The policy currently reads: “Teachers earn an additional ten (10) sick days at the beginning of each school year. Teachers who have accumulated the maximum one-hundred-twenty (120) sick days and who do not use all ten (10) of these days shall be compensated at the substitute teacher’s daily rate of pay, $60.00, for the unused balance on the ten (10) days. This compensation will be paid in the July payroll.”
Superintendent Paul Nichols read an opinion on the matter from Wade Anderson, a partner with the School Board Attorney’s office. “The language that was removed is discriminatory in the sense that it gives a benefit to one class of employees that other classes of employees do not get. It is not unlawfully discriminatory in the sense that you are permitted to offer different benefits to different groups of employees, however, for various reasons I do not usually recommend providing a benefit such as paying out sick leave for one group employees and not others because of the potential for unforeseen disparate impacts. Also, as you know that Board of Education regulations state that teachers must be allowed to accumulate sick leave to a minimum of 90 days. Accordingly, they can certainly be capped at 120 days.”

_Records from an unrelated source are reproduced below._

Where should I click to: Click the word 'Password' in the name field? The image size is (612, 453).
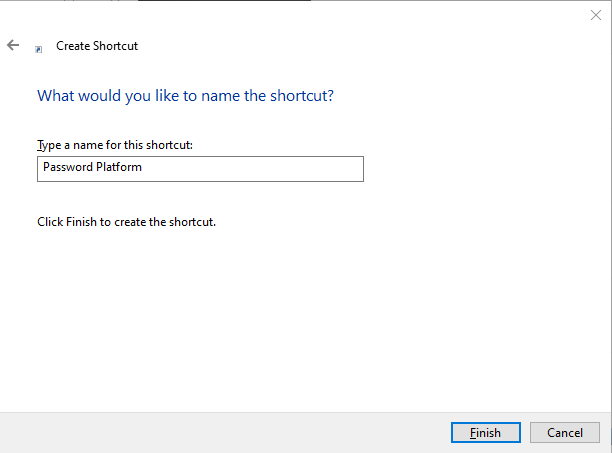click(x=66, y=168)
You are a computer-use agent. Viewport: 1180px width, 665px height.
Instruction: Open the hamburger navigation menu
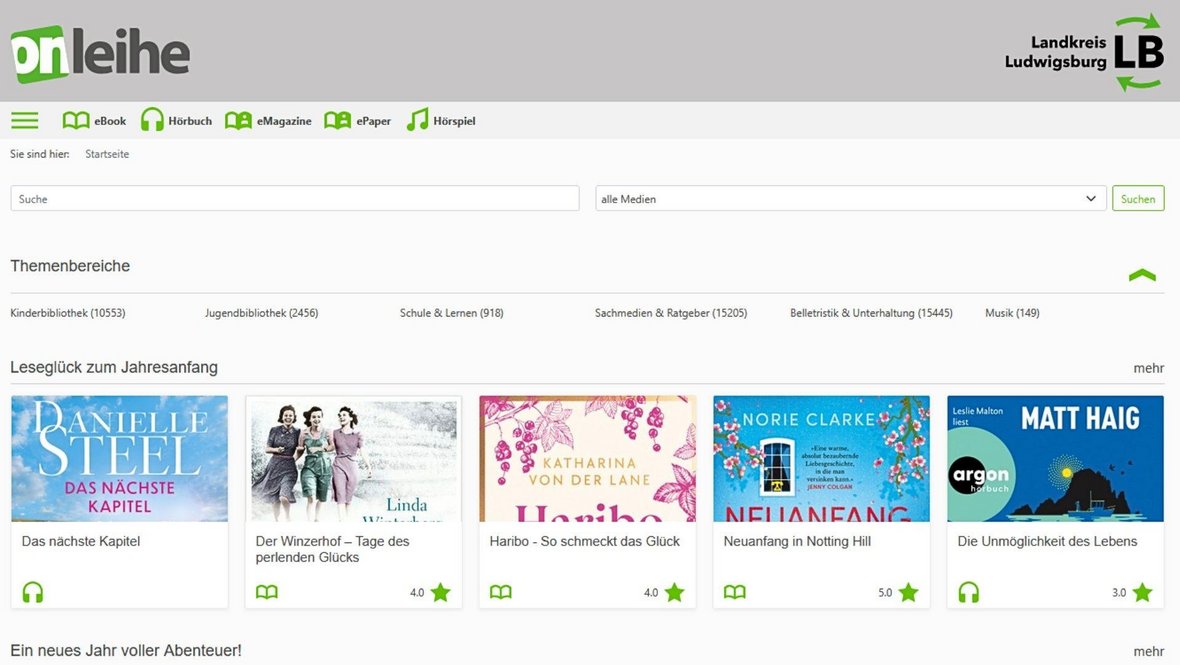24,119
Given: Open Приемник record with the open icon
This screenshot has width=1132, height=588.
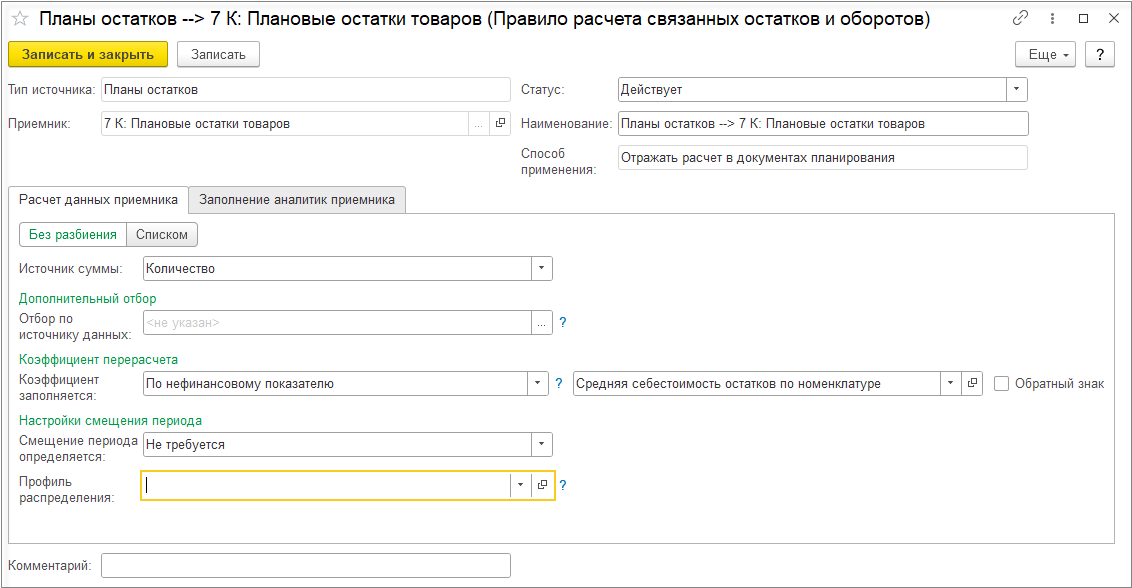Looking at the screenshot, I should [500, 124].
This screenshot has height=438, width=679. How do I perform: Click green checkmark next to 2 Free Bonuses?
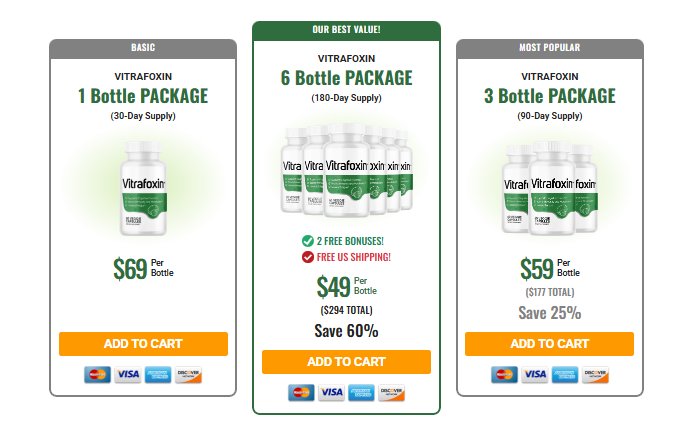coord(307,241)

Based on the opinion of the School Board Attorney’s office, Nichols recommended that the Board vote to keep the policy as it is allowing all employees to earn a maximum of 120 sick days. Any sick days accumulated will be paid out at the time of the employees retirement from the school division.
Virginia Virtual Academy Senior Vice-President, Peter Stewart, Senior Manager of School Operations, Jennifer Trotter, and VAVA Elementary School Principal, Deanna Swortzel spoke to the Board about the online school.
The program offers free online public school for grades K-12. “What we have focused on for the past couple of years is making sure that our high school and even our middle school students get to explore what interests them in terms of a career and passion. We find students for whom agriculture, business, or construction is an interest and we build CTE pathways for them,” said Stewart. Stewart says that there is a need for this program now more than ever with enrollment increasing from 3000 to 7000 in the past year.
Jennifer Trotter and Deanna Swortzel spoke about their experiences with the virtual school having both come from previous school systems in Montgomery County. “I can genuinely say that the passion that you see in our faces is what you get with us everyday,” said Swortzel.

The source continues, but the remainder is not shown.